Утро, день, вечер, ночь – ничего этого тоже нет в зимней тундре. В полдень, как и в
полночь, голубовато-серая мгла вместо дневного света. В полдень, как и в полночь, на
безоблачном небе – звезды да луна.
Под мертвенным светом луны да мерцающих звёзд изредка проносятся по снегу тёмные
островки. Узорчатое кружево рогов плавно покачивается над ними. Это ненцы
перекочевывают по тундре, перегоняют оленьи стада с одного пастбища на другое.
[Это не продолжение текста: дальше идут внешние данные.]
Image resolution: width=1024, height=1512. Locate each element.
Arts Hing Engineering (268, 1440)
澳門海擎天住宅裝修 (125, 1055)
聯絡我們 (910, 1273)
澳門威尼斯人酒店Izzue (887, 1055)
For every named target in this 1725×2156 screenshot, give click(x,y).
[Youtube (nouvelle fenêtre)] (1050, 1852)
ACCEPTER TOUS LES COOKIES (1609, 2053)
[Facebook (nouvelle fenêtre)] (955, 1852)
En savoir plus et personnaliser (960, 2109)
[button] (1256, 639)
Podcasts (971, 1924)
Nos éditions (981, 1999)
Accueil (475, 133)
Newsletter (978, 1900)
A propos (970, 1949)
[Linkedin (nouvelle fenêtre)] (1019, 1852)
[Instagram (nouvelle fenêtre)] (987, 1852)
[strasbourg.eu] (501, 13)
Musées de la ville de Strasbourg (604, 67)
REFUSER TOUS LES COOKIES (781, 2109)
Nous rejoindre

За
оленями движется облако колющей, леденящей пыли... Проходят минуты – рогатый островок
тонет во мгле полярной ночи. Ни скрип полозьев, ни шумное дыхание животных не будят
больше замороженных окрестностей. Следы на снегу – вот всё, что напоминает о только что
пробежавшем оленьем стаде.
По свежим следам стада скачет волк, натыкается на остатки оленьих костей, хватает их
острыми зубами... Нет, тут нечем поживиться: до него его собратья перерезали путь и жизнь
отбившегося от стада оленя. Волк задирает морду вверх, секунду-другую смотрит на луну и
жалобно воет:
– У-у-у-у-у. .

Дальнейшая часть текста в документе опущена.